## Texte fourni

Quelqu'un pourrait-il me dire comment activer les communication sur le port 3689, je trouve pas et c'est désespérant...merci P.


----------



## jerome_istin (12 Septembre 2008)

Salut !

Je ne sais pas si ca t'aidera mais...

Apres avoir installe iTunes 8, je ne suis retrouve avec le meme probleme que toi, mais uniquement lorsque je voulais synchroniser avec un cable Ethernet (a priori pas de probleme en wireless).

Comme Pim t'a repondu dans un autre fil, desactiver temporairement le firewall de Mac m'a permis de faire la synchro, mais tu devras probablement cliquer sur le bouton "sync" deux ou trois fois avant que l'erreur disparaisse.

Une fois mes 100Go de donnees transferees, je suis repasse en synchro wireless et le probleme a disparu et j'ai reactive mon firewall...

Hope this helps!


----------



## vador300 (25 Septembre 2008)

Salut,
J'ai un peu tout essayé sauf la synchro via ethernet, rien ne marche, nouvelle version Apple TV, nouvelle OS Leopard 10.5.5, réinitialisation apple tv la synchro commence bien la 1ere fois mais plante à la 2e....un vrai kk....any help welcome merci
V.


----------



## vador300 (28 Septembre 2008)

Hello, j'ai appelé l'apple center et on a tout essayé, ça ne marche toujours pas. On a même fait l'échange de l'apple TV, et toujours le même problème. On a aussi réinstallé lke système, vérifié la borne airport, bref tout apparemment et toujorus le mêmme problème. .....à ne plus rien comprendre. V.


----------

Entrées de données enregistrées

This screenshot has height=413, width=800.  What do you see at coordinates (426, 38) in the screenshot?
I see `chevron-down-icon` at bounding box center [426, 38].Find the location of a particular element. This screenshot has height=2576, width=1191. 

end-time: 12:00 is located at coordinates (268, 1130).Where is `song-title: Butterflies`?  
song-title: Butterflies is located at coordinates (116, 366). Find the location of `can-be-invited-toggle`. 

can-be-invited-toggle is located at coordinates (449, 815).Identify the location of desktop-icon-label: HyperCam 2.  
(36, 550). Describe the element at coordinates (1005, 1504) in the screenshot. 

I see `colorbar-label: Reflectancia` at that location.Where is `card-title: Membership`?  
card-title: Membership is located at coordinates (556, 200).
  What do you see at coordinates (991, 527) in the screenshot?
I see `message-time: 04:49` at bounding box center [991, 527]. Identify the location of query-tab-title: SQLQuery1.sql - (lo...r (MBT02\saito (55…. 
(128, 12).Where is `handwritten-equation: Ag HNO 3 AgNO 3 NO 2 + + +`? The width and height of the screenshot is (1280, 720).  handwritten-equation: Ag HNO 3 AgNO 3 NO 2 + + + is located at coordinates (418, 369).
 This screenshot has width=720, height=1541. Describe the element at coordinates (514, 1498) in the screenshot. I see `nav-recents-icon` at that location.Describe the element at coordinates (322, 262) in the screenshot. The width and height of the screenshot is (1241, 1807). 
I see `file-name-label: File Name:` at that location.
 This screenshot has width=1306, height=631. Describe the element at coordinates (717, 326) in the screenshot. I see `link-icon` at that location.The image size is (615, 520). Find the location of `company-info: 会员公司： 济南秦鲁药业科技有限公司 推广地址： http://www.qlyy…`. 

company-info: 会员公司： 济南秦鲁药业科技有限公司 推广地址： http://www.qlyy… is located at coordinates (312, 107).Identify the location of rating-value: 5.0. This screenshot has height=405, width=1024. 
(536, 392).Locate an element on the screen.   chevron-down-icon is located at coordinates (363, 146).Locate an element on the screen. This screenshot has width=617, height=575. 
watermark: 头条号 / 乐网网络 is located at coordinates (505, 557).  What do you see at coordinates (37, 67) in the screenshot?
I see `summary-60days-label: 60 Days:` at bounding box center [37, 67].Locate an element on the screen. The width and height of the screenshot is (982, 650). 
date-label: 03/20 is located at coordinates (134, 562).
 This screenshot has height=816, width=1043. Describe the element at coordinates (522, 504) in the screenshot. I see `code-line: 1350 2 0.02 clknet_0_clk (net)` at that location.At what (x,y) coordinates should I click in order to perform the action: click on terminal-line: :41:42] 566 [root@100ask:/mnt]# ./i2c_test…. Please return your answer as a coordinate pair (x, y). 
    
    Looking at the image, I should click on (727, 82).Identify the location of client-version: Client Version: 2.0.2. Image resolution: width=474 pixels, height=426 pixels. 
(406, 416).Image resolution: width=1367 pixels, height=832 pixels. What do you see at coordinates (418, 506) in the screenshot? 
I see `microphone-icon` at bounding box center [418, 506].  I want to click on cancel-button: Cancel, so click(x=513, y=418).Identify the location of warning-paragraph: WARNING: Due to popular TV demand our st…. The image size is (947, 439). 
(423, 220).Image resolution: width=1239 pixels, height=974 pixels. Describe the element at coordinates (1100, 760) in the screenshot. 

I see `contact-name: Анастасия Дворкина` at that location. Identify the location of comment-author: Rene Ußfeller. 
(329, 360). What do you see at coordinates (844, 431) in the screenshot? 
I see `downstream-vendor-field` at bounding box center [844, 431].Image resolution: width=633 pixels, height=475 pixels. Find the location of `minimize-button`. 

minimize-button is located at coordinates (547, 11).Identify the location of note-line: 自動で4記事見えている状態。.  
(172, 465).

## Travail à réaliser
Recopiez le passage de la discussion sur la synchronisation avec l'Apple TV qui va de « Je ne sais pas » jusqu'à « probleme en wireless). », en substituant « iTunes 7 » à « iTunes 8 ».

## Réponse attendue
Je ne sais pas si ca t'aidera mais...

Apres avoir installe iTunes 7, je ne suis retrouve avec le meme probleme que toi, mais uniquement lorsque je voulais synchroniser avec un cable Ethernet (a priori pas de probleme en wireless).